Danton se garda bien de plaider. Il fit ce qu’on fait en pareil cas quand on veut gagner son procès, qu’on est amoureux et pressé : il se repentit. Il avoua, ce qui était vrai, que les excès de l’anarchie lui étaient chaque jour plus difficiles à supporter, qu’il se sentait déjà bien las de la Révolution, etc.

S’il répugnait tant à la mère, il ne plaisait guère à la fille. Mlle Louise Gély, délicate et jolie personne, élevée dans cette famille bourgeoise de vieille roche, d’honnêtes gens médiocres, était toute dans la tradition de l’Ancien-Régime. Elle éprouvait près de Danton de l’étonnement et un peu de peur, bien plus que d’amour. Cet étrange personnage, tout ensemble lion et homme, lui restait incompréhensible. Il avait beau limer ses dents, accourcir ses griffes, elle n’était nullement rassurée devant ce monstre sublime.

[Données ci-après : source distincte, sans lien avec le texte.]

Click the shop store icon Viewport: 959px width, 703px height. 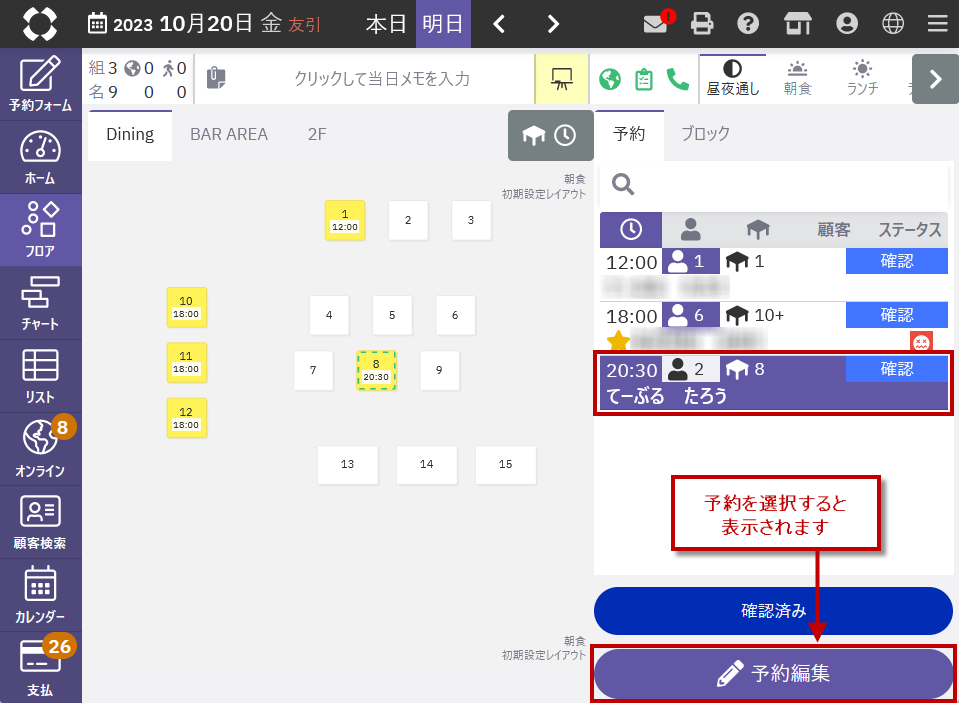(x=797, y=24)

Le monstre était pourtant bon homme ; mais tout ce qu’il avait de grand tournait contre lui. Ce mystère d’énergie sauvage, cette poétique laideur illuminée d’éclairs, cette force du puissant mâle d’où jaillissait un flot vivant d’idées, de paroles éternelles, tout cela intimidait, peut-être serrait le cœur de l’enfant.

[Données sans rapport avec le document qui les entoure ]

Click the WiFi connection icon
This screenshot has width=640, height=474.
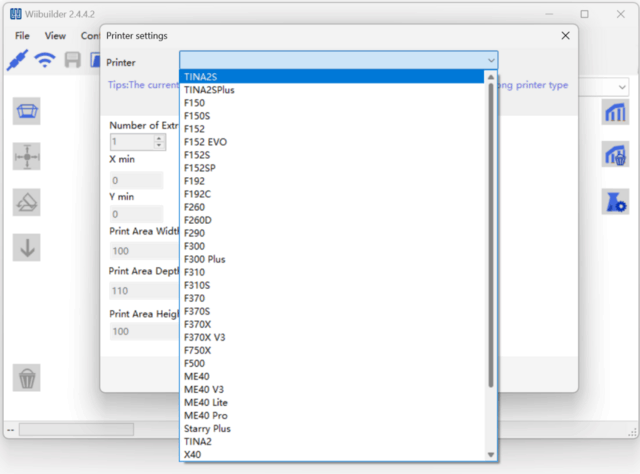pos(45,59)
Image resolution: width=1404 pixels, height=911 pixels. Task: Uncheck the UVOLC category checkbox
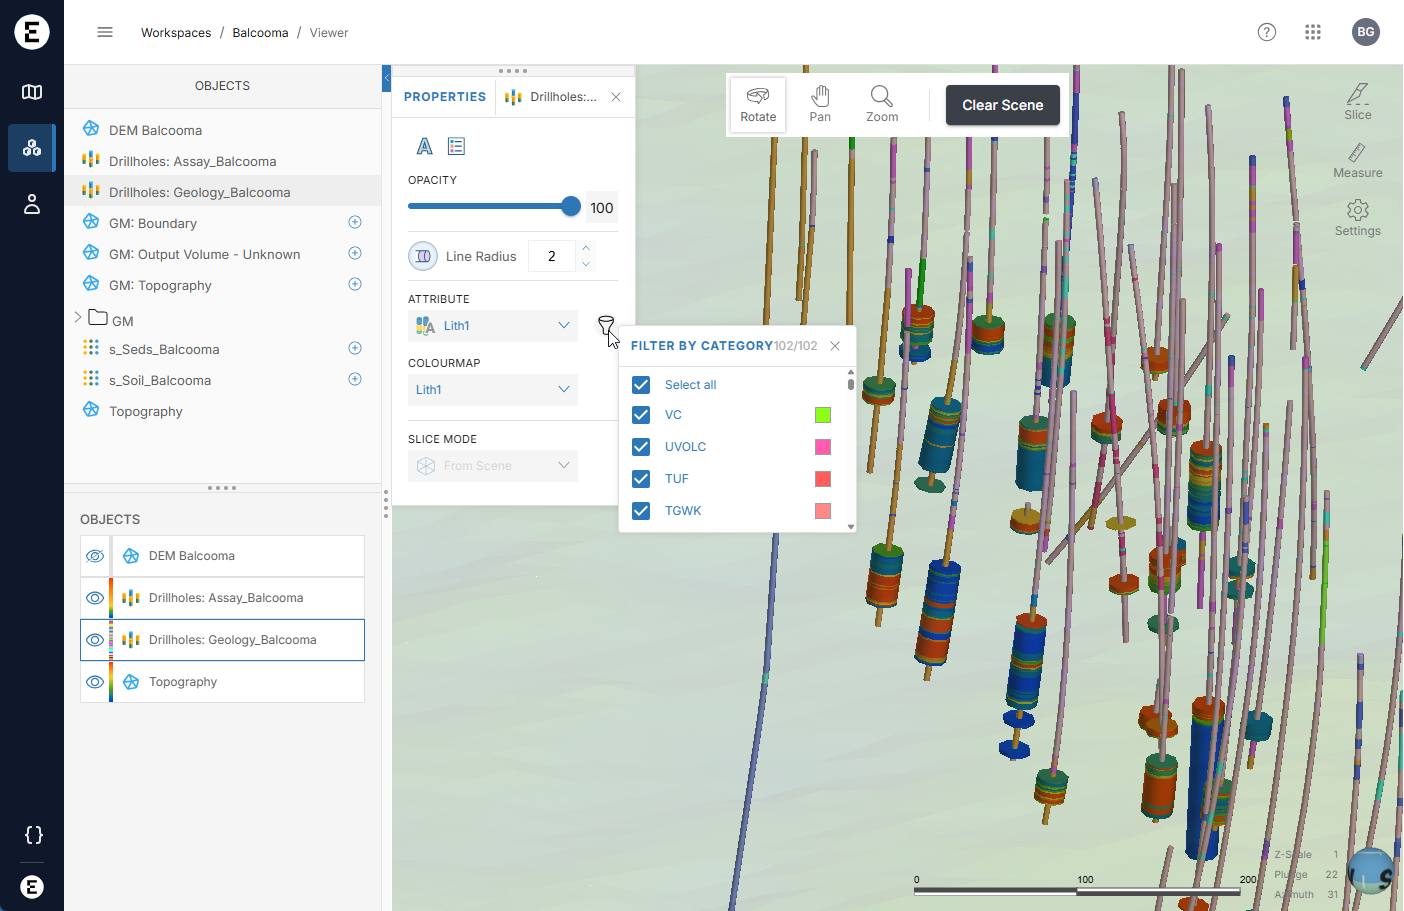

La famille crut l’arrêter court en lui présentant un obstacle qu’elle croyait insurmontable, la nécessité de se soumettre aux cérémonies catholiques. Tout le monde savait que Danton, le vrai fils de Diderot, ne voyait que superstition dans le christianisme et n’adorait que la Nature.

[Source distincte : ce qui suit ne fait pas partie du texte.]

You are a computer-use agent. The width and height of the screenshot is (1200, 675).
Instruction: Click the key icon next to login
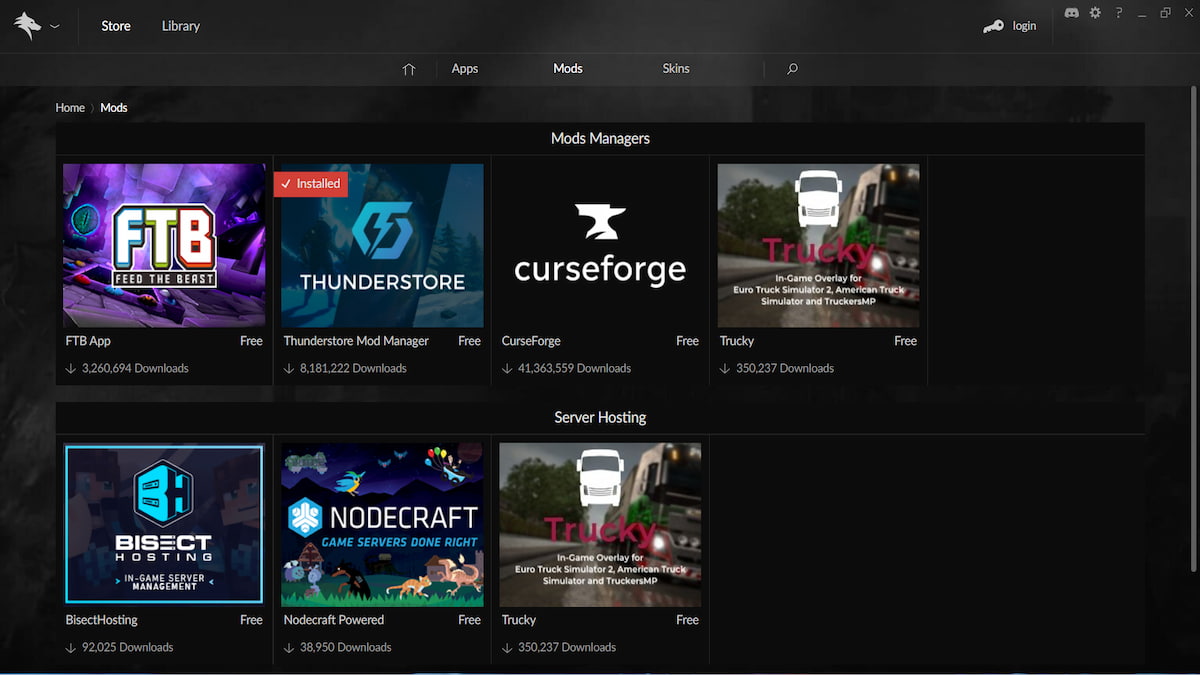click(993, 25)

Mais, pour cela justement, ce fils, ce serf de la Nature, obéit sans difficulté. Quelque autel ou quelque idole qu’on lui présentât, il y courut, il y jura… Telle était la tyrannie de son aveugle désir. La nature était complice ; elle déployait tout à coup toutes ses énergies contenues ; le printemps, un peu retardé, éclatait en été brûlant ; c’était l’éruption des roses. Il n’y eut jamais un tel contraste d’une si triomphante saison et d’une situation si trouble. Dans l’abattement moral pesait d’autant plus la puissance d’une température ardente, exigeante, passionnée. Danton, sous cette impulsion, ne livra pas de grands combats quand on lui dit que c’était d’un prêtre réfractaire qu’il fallait avoir la bénédiction. Il aurait passé dans la flamme. Ce prêtre enfin, dans son grenier, consciencieux et fanatique, ne tint pas quitte Danton pour un billet acheté. Il fallut, dit-on, qu’il s’agenouillât, simulât la confession, profanant dans un seul acte deux religions à la fois : la nôtre et celle du passé.

Où donc était-il, cet autel consacré par nos assemblées à la religion de la Loi, sur les ruines du vieil autel de l’arbitraire et de la Grâce ? Où était-il, l’autel de la Révolution, où le bon Camille, l’ami de Danton, avait porté son nouveau-né, donnant le premier l’exemple aux générations à venir ?

Ceux qui connaissent les portraits de Danton, spécialement les esquisses qu’en surprit David dans les nuits de la Convention, n’ignorent pas comment l’homme peut descendre du lion au taureau, que dis-je ? tomber au sanglier, type sombre, abaissé, désolant de sensualité sauvage.

Voilà une force nouvelle qui va régner toute-puissante dans la sanguinaire époque que nous devons raconter ; force molle, force terrible, qui dissout, brise en dessous le nerf de la Révolution. Sous l’apparente austérité des mœurs républicaines, parmi la terreur et les tragédies de l’échafaud, la femme et l’amour physique sont les rois de 1793.

On y voit des condamnés qui s’en vont sur la charrette, insouciants, la rose à la bouche. C’est la vraie image du temps. Elles mènent l’homme à la mort, ces roses sanglantes.

Danton, mené, traîné ainsi, l’avouait avec une naïveté cynique et douloureuse dont il faut bien modifier l’expression. On l’accusait de conspirer. « Moi ! dit-il, c’est impossible !… Que voulez-vous que fasse un homme qui, chaque nuit, s’acharne à l’amour ? »

Dans des chants mélancoliques qu’on répète encore, Fabre d’Églantine et d’autres ont laissé la Marseillaise des voluptés funèbres, chantée bien des fois aux prisons, au tribunal même, jusqu’au pied de l’échafaud. L’Amour, en 1793, parut ce qu’il est, le frère de la Mort.